Nivea Soft is what I use, works wonders and doesn't cost much


----------



## Wilson118 (Jul 30, 2011)

Same issue... I use this http://www.boots.com/en/LOreal-Men-Expert-Hydra-Sensitive-Moisturiser-50ml_922516/ you could probably get it cheaper on the net somewhere but I get in my local boots, anyway very good post morning shower or post shave


----------



## Conscript (Sep 5, 2010)

Palmers cocoa butter cream...( :whistling: ) :thumb:


----------



## Redbeard85 (Mar 26, 2011)

I use cocobutter, and as said above, yeah, you may smell of chocolate, lol...but, it is good


----------



## JM (Oct 28, 2010)

DrHunter said:


> Palmers cocoa butter cream...( :whistling: ) :thumb:


X2 Very good product


----------



## rick84 (May 11, 2008)

Try clinique mate, I use all there products and I'd recommend it. It's not cheap but well worth the extra dollars.

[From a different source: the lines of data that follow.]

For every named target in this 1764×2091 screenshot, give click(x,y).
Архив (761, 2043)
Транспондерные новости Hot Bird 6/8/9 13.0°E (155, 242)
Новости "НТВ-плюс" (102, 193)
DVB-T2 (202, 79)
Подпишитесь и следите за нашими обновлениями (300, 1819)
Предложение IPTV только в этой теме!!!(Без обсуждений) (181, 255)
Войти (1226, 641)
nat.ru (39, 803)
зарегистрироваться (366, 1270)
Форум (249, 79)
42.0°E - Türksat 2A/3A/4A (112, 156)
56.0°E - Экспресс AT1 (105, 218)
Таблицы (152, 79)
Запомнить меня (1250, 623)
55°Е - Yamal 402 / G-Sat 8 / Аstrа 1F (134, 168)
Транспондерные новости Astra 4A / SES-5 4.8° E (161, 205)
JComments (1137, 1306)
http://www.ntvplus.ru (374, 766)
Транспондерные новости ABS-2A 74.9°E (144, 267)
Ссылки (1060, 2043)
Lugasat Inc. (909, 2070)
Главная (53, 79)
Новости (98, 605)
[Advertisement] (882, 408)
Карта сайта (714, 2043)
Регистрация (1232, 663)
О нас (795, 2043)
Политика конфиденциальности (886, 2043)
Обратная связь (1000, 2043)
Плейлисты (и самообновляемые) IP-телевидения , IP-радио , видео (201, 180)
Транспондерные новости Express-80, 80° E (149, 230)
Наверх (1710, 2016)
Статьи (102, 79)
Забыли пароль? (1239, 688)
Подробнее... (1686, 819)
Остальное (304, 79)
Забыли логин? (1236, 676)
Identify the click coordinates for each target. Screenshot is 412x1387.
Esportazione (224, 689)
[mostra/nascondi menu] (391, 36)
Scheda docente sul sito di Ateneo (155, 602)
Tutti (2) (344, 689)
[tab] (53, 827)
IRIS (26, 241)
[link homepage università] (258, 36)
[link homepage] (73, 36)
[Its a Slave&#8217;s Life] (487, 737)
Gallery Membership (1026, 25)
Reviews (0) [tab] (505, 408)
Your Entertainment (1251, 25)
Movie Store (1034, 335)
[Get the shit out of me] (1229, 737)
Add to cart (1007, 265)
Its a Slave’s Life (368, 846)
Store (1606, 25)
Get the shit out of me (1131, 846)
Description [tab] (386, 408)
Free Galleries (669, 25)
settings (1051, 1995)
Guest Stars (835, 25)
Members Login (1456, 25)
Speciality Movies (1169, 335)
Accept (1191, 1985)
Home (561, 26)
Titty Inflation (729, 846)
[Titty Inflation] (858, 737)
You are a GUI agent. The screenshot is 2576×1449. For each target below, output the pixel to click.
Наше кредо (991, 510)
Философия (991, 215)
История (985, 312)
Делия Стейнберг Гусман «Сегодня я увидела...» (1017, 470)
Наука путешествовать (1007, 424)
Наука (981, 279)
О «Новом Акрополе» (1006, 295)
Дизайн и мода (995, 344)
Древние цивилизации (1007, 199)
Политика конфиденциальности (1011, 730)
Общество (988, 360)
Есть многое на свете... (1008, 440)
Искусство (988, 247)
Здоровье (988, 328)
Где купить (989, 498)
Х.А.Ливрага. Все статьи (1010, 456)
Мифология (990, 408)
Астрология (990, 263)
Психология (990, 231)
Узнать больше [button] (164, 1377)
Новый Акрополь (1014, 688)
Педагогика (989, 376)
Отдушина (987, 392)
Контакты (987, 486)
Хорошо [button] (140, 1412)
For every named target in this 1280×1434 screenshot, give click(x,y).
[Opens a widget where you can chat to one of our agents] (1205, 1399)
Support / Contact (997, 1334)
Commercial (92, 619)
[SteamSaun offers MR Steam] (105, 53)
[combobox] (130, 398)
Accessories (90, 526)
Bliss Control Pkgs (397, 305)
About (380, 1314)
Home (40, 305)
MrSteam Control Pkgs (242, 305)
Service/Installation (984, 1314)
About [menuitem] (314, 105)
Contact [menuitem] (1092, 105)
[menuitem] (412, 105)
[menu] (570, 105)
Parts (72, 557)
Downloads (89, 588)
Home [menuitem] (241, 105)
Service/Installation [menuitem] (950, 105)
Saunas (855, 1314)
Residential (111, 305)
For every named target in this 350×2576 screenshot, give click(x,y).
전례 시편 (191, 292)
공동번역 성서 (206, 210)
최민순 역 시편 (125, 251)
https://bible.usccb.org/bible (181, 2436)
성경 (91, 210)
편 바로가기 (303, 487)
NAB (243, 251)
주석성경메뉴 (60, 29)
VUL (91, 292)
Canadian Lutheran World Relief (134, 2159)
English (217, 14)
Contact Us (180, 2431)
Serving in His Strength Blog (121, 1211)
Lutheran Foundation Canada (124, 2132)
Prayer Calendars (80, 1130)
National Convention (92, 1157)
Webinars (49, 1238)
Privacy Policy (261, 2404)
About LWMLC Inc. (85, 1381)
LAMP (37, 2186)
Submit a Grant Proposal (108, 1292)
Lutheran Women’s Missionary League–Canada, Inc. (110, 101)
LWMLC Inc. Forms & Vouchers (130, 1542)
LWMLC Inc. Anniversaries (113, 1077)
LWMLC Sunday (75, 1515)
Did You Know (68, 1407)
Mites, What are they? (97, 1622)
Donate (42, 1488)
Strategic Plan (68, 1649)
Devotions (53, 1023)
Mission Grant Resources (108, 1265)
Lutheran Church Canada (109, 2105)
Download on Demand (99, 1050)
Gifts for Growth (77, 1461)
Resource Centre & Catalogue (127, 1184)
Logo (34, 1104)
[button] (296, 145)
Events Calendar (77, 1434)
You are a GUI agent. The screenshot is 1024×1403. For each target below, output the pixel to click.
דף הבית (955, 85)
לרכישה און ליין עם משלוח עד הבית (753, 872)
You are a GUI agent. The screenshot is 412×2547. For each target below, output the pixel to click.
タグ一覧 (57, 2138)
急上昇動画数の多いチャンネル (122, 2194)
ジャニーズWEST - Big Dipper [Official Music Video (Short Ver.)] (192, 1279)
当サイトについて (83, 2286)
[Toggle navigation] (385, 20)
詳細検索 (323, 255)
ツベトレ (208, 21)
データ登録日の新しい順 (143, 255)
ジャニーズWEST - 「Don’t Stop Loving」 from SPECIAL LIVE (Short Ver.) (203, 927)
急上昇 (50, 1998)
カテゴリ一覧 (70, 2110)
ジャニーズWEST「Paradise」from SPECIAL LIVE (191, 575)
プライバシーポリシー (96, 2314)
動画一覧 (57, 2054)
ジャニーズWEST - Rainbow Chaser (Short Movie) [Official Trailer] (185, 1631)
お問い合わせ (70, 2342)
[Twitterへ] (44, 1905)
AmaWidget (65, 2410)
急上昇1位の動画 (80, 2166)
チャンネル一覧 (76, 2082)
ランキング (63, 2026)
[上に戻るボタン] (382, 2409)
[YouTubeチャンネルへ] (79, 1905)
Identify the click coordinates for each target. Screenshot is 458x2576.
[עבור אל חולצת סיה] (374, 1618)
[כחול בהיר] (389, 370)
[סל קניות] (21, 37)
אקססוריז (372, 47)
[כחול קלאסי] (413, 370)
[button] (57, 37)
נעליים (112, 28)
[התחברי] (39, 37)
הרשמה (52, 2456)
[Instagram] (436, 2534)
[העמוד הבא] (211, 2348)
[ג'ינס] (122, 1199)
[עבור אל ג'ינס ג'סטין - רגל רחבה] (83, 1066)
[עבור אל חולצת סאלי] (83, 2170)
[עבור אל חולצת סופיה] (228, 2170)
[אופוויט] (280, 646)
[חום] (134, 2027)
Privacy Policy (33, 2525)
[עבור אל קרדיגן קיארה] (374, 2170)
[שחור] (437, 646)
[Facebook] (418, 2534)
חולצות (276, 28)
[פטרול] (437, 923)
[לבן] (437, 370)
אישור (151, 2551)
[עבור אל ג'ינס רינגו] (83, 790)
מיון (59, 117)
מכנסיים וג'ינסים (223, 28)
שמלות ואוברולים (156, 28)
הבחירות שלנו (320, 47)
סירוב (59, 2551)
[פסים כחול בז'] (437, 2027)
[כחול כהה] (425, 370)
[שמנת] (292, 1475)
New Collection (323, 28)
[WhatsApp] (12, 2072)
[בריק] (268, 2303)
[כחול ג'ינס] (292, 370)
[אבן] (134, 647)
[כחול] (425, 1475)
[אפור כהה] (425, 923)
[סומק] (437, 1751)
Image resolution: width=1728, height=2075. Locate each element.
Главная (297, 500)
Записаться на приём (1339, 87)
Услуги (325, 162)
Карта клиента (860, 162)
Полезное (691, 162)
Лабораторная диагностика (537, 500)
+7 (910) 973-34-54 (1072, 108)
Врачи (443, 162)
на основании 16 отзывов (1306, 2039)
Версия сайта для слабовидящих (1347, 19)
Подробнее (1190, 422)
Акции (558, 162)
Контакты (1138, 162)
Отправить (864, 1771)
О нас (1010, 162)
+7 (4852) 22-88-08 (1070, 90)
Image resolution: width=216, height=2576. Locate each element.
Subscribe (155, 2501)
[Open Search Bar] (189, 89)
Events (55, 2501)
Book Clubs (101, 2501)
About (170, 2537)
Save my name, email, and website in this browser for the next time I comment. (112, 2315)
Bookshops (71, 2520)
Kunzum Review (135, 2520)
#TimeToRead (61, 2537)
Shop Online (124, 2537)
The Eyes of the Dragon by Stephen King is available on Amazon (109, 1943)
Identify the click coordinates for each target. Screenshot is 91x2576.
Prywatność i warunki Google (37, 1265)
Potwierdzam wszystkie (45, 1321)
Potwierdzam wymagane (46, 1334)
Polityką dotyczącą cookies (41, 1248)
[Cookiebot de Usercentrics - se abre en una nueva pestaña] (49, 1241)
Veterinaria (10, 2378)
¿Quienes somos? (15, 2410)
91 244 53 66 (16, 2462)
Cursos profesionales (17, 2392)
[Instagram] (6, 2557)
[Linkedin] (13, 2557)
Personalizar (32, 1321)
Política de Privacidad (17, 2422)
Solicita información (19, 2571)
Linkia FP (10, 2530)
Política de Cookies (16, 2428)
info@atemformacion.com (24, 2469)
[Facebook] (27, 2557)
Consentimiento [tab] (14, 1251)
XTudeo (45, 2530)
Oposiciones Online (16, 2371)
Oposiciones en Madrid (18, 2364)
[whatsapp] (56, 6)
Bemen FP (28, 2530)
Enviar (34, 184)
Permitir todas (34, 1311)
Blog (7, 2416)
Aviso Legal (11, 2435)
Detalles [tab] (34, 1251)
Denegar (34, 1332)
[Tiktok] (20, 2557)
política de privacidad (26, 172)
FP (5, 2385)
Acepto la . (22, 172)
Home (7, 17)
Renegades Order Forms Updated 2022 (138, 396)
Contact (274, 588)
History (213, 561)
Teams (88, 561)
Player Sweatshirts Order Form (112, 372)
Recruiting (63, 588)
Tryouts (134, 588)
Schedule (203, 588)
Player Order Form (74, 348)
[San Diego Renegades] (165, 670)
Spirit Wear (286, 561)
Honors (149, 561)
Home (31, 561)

If you go in to a boots/debenhams where they have their lil stands they'll be able to advice you on individual products tailored to your skin type


----------



## G-man99 (Jul 15, 2008)

Bulldog for men sensitive


----------



## hows_Neil? (Mar 22, 2011)

I use Rehab London's no shine and it's great specially when you're going out, no shine at all, you'll look great in your pictures  . I've tried many moisturizer before (gf's or mums), lol and it never had a positive effect on me.


----------



## Zara-Leoni (Mar 12, 2007)

Clinique skincare is actually VERY harsh - a lot of people with existing problems have had them made far worse by them and most beauty therapists (not the same thing as a beautician) will tell you to stay clear! I personally found clinique skincare products actually made the skin peel off my face!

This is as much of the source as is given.